We had a client over a year ago which was rejected by Yahoo.com Business Express because the site didn't have unique content, i.e., a bazillion pages of little more than order buttons, and few pictures. The client was too busy getting the store opened to appeal, and that was that, but the experience was an eye-opener as far as having a legitimate site rejected goes.

riley coyote

11:34 pm on Feb 14, 2003 (gmt 0)

10+ Year Member



Hi Winooski, Thanks for the nice welcome. It has been about a year since this e-mail was received from Yahoo. The site was about 75 pages of fresh content and done fairly well. The 2nd response bascially said they had the right to refuse any site and too bad. It really seemed like they did not read my reasons why the site had unique content. The e-mail I sent definitely was not too long, maybe too short?

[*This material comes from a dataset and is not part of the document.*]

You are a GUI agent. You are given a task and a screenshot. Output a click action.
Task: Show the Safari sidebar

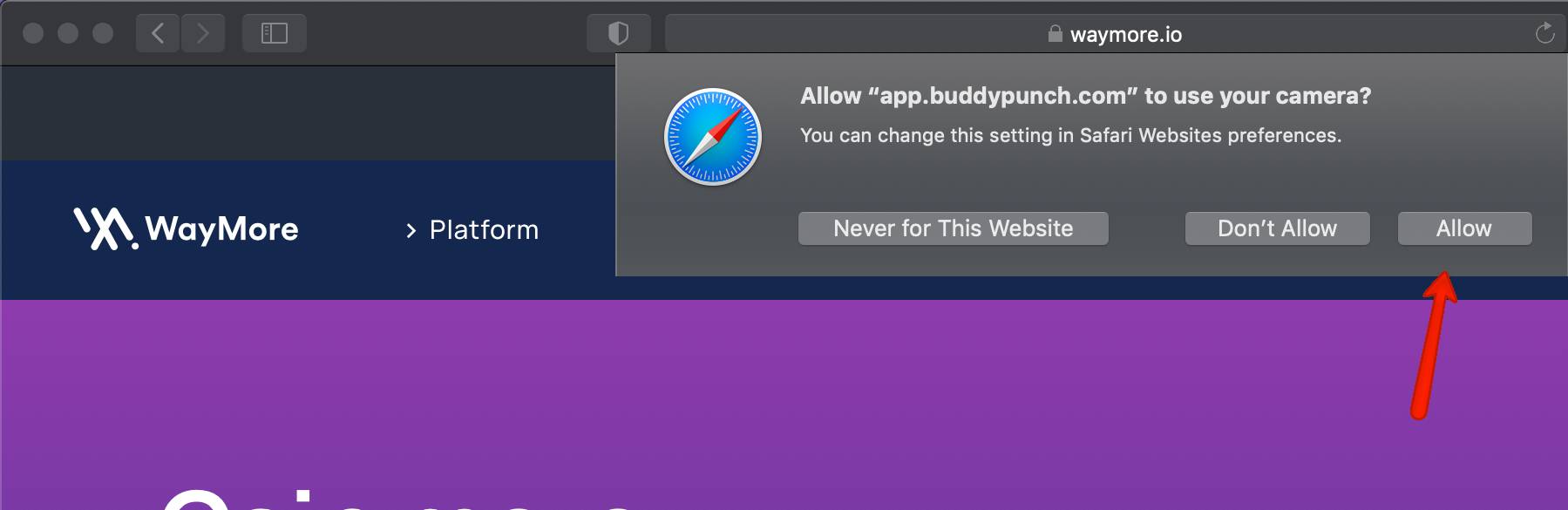[275, 33]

I did not reply again and worked on the other SE's.

jamesyap

4:16 am on Feb 16, 2003 (gmt 0)

10+ Year Member



When u mention about 1 year ago, I laugh. Yahoo has change their policy now, what junk site could also be included even if your site has only 1 or 2 pages of a few order now buttons.

Reason is simple, last time, search results are directory 1st, google 2nd, but now search results are google 1st, directory no where! Not much people want to pay the $299! Except those guys who have site with 1-2 pages and some order buttons! ;)

beren

1:49 am on Feb 25, 2003 (gmt 0)

10+ Year Member Top Contributors Of The Month



That's interesting - a loosening in admission standards to the directory. In March of last year I submitted a site through Yahoo Express - $299 - and they turned me down. And it didn't surprise me that much - the site was not unique, just a Spanish language page of a site already in the directory.

However, I notice that the site is included in my list of sites and the list seems to imply that they will charge me another $299 next month. Which would be OK if they were going to put the site in their directory. But it's not OK if they aren't. I'm not paying Yahoo $299 every year indefinitely after they turned down the site.

Maybe with their new policy they are planning to put the site in next month. Otherwise, I will have to complain if they attempt to charge $299 to the credit card.

riley coyote

2:51 pm on Feb 25, 2003 (gmt 0)

10+ Year Member



If they do charge your credit card with no listing, simply do a charge back. Trust me, as a credit card merchant the customer wins most of the time! :( If you do not receive a service or product as promised you do not have to pay.

jamesyap

5:28 am on Feb 26, 2003 (gmt 0)

10+ Year Member



Hi RILEY! Tremendous IDEA! ;) Why I have never think of it. Sometimes even if you receive a product, you can still easily do a chargeback, not to say now you get nothing! Good Point Good Point.